I'm terrified of dentists too and hadn't been for over 15 years and my teeth were in a state. A recent abcess had OH physically dragging me into a dentists and pushing me up the stairs.
I've now been 4 times over last couple of months and have one more appointment.
I'm so happy I went. I've gone from feeling sick and faint, and shaking like a leaf to feeling perfectly ok about going now. OH came with me the first 4 times but next time I'm going on my own.

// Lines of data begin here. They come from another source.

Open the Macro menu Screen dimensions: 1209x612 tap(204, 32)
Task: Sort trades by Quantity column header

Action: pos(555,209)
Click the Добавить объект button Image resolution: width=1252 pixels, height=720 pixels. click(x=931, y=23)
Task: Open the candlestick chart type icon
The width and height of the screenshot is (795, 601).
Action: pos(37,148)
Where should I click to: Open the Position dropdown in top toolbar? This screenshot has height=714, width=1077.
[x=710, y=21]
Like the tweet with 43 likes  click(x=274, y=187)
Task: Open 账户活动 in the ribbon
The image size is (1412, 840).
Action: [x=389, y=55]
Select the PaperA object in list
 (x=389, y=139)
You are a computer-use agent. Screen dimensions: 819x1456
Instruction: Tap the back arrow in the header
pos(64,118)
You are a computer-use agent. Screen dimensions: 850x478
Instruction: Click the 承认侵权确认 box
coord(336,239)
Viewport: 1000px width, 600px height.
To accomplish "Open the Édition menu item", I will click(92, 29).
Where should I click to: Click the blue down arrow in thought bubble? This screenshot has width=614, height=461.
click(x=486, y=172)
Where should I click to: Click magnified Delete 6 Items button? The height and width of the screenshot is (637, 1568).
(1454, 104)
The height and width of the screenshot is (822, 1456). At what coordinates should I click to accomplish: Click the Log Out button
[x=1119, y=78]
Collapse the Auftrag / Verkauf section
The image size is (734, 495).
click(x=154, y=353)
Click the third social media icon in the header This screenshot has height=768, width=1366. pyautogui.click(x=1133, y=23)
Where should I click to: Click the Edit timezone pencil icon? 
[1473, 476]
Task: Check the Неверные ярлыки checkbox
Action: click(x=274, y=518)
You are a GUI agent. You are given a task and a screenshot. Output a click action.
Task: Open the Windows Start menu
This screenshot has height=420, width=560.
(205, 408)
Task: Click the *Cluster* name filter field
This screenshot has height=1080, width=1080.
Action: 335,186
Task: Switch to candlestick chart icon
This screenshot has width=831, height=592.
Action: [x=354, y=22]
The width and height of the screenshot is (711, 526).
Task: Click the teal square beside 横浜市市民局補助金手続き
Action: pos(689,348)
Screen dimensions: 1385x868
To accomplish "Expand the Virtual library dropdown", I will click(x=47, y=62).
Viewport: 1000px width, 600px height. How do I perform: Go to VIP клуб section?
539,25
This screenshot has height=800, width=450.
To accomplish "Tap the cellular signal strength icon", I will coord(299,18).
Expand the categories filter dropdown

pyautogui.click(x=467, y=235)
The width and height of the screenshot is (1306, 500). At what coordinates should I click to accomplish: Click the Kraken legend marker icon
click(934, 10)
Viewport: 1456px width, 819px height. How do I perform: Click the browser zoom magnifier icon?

It's changed a LOT since I last went.
Injections - they now use a gel to numb your gum before the injections. The injections work really quickly now - in a couple of minutes - no more doing the walk of doom back out to the waiting room to sit and sweat for 15 minutes while you wait for it to work. I did feel a small amount of sensation during the injections a couple of times, but nothing like it used to be, and I've had back teeth done and I remember those injections used to be really painful. Not now.
I can hand on heart say I haven't felt a single thing through any of the treatment. And I've had two normal fillings (one in an infected tooth that needed two sessions), one massive filling in a broken down tooth that only had a little spike of tooth left sticking up (she's created a whole new tooth out of white filling, it looks fantastic), and I'm having one broken front tooth crowned. I've had the prep work done for the crown and I didn't feel anything. It didn't take much longer than a normal filling. I've got a temporary crown fitted to it and I look like a normal human being again. I've only got to go back to have the permanent crown fitted (they are made to fit you so it takes a couple of weeks).
I no longer have any twinges or aches, or sore gums. I no longer look like a wino with a mouthful of broken teeth. I no longer have bad breath from rotting teeth.
It was all done on NHS so cost me £219 in total.
Go.
I'm going to take my dentist a Thank You card at my last appointment. I'm going to keep going regularly. I'm honestly confident about it now, from being a nervous wreck at the mere thought of the word 'dentist'.